- Eu sou de esquerda.
Esta frase, nos últimos tempos, vem se tornando uma espécie de atestado de bons antecedentes. É como se pelo simples fato de inclinar-se ao discurso “petista”, ou pelo fato de admirar as palavras revolucionarias proferidas à época de Che Guevara, o caráter de uma pessoa fosse intocável, inquestionável. E o mais incrível é que existe uma empatia por parte daqueles que recebem alguém que se identifique pertencente a tal vertente política.
Isso talvez seja uma forma de inserção social, um meio pelo qual a sociedade se redime de todo um universo de exclusões. Contraditoriamente as mesmas pessoas que louvam aqueles que são de esquerda, são aquelas que não se importam com alguns fatos antagônicos a essa aceitação.

• _Extrato de dados_
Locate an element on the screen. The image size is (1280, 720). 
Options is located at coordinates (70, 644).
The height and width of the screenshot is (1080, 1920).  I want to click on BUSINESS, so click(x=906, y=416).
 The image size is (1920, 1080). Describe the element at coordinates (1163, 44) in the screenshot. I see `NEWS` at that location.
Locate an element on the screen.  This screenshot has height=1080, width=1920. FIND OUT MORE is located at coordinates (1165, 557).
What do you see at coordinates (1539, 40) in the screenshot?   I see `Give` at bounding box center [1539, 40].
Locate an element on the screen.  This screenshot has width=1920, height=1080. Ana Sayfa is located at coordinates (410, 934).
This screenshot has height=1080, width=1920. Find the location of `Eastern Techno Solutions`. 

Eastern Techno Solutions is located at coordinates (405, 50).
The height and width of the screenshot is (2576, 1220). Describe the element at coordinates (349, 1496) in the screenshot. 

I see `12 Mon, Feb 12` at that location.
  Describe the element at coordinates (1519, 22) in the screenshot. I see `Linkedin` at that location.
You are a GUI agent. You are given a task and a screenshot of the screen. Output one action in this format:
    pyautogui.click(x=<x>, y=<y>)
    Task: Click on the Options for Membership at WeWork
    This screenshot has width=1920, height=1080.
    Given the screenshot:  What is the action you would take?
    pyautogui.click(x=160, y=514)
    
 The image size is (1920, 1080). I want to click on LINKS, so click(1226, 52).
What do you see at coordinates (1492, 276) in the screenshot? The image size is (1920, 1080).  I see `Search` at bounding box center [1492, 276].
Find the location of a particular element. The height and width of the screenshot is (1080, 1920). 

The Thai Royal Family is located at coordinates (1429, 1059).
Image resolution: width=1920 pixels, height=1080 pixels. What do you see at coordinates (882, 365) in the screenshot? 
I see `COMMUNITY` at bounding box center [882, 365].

• _Enunciado_
Prossiga com o texto sobre quem se declara de esquerda, começando logo após a última frase do trecho.

• _Área de resposta_
Ninguém percebe a posição, quase que padronizada, das maçanetas nas portas, uma espécie de simbologia ante as dificuldades de acesso as decisões políticas sofridas pelos esquerdistas, exigindo destes uma conduta revoltosa, com foices, machados e armas na mão, tudo com o intuito de arrombar a porta, em fim, destruir a maçaneta no lado errado da porta.
E no trânsito? Por que será que a preferência, como diz as regras, é sempre da direita? Talvez seja uma forma de deixar bem claro que os esquerdistas têm o livre direito de ir e vir, desde que não cruze com o caminho daqueles que vem da direita.
E o melhor amigo? Aquele que você pode confiar cegamente. Seria ele o seu braço esquerdo? Não. [...] Mais uma vez aqueles de esquerda seriam colocados em uma posição a se desconfiar; não confie no seu braço esquerdo.
No fim restará o consolo de que essa admiração oculta àqueles de esquerda remonta à condições biológicas:
- Ora, de que lado mesmo está o coração?